Comparing between the MRI pathway vs template-guided prostate biopsy and systemic prostate biopsy vs template-guided prostate biopsy, the MRI pathway demonstrated greater test sensitivity whilst maintaining a similar level of specificity (pooled sensitivity, 0.72 vs 0.63) (pooled specificity, 0.96 vs 1.00), with a pooled detection ratio of 1.12 in a mixed population of biopsy-naïve and previously biopsy-negative men.

In the current study, projecting age-specific PCa incidence and mortality, a hypothetical cohort of 4.48 million PCa-free men (age, 55–69 years) in the UK were simulated to receive no PCa screening, age-based screening (ie, quadrennial prostate-specific antigen [PSA] testing at 55–69 years of age), or risk-tailored screening (ie, quadrennial PSA testing if the 10-year absolute risk threshold was reached based on age and polygenic profile before the age of 70 years) strategies using biopsy-first and MRI-first diagnostic pathways. [Callender T, et al, AACR 2020 Virtual Meeting II, abstract 4758; PLOS Med 2019, doi: 10.1371/journal.pmed.1002998]

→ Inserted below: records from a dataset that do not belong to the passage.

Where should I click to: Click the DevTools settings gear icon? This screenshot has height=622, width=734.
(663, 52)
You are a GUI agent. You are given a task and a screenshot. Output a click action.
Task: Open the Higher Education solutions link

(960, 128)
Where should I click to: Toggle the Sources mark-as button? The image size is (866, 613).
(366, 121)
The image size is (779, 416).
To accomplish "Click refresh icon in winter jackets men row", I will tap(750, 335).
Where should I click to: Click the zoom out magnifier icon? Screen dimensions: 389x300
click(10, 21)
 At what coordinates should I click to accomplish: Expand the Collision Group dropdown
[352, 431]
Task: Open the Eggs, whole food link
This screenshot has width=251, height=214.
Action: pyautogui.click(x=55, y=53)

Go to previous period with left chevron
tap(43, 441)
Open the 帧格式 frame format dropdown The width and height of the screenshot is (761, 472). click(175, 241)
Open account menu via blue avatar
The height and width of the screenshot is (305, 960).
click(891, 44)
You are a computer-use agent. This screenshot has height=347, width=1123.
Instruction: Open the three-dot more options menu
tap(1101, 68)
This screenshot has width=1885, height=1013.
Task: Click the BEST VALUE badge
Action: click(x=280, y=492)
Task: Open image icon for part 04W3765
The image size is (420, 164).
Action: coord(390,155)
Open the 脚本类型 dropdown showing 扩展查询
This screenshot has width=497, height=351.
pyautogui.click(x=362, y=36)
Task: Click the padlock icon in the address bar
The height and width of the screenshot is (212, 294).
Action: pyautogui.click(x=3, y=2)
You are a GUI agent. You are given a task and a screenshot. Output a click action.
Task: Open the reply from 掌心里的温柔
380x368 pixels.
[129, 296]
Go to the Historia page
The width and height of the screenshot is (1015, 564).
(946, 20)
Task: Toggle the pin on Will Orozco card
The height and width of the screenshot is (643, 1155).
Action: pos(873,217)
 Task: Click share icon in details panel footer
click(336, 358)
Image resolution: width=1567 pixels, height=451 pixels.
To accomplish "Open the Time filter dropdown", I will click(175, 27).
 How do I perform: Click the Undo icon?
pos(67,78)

Polygenic risk was calculated from known risk susceptibility loci, with the 10-year absolute risk varying between 2 percent and 10 percent.

Trade-offs of benefit and harm were compared among different screening strategies, while cost-effectiveness analysis from a health service perspective was assessed at a discounted rate of 3.5 percent per annum.

“Compared with age-based screening, an MRI-first diagnostic pathway led to a 13.8 percent and 26.0 percent reduction in the number of overdiagnosed PCa cases and unnecessary biopsies, respectively, whilst preventing 1.8 percent more deaths from PCa, leading to greater quality-adjusted life-years [QALYs] gains and a 8.4 percent lowering in screening cost,” the researchers reported. “These gains necessitated a 3.7-fold increase in the number of MRI scans performed in an age-based screening programme.”

“The risk-tailored screening strategy vs age-based screening strategy, both using an MRI-first diagnostic pathway, demonstrated a further 10.5–71.3 percent and 22.9–57.3 percent reduction in the number of overdiagnosed PCa cases and MRI scans and biopsies, respectively, at 10-year absolute risk thresholds of 2 percent and 10 percent, whilst generating greater QALYs at all risk thresholds <5 percent,” They noted.

MRI-first risk-tailored screening vs biopsy-first age-based screening prevented a greater number of PCa deaths at a risk threshold of 2 percent, but the PCa deaths prevented were 1.7–15.3 percent less compared with MRI-first age-based screening at risk thresholds of 2 percent and 10 percent, respectively.

All MRI-first risk-tailored screening strategies had a higher net monetary benefit (NMB) than MRI-first age-based screening, as well as incremental cost-effectiveness ratios (ICERs) of <GBP 20,000 (ie, USD 26,000) per QALY gained using a risk threshold of 2.5 percent compared with no screening.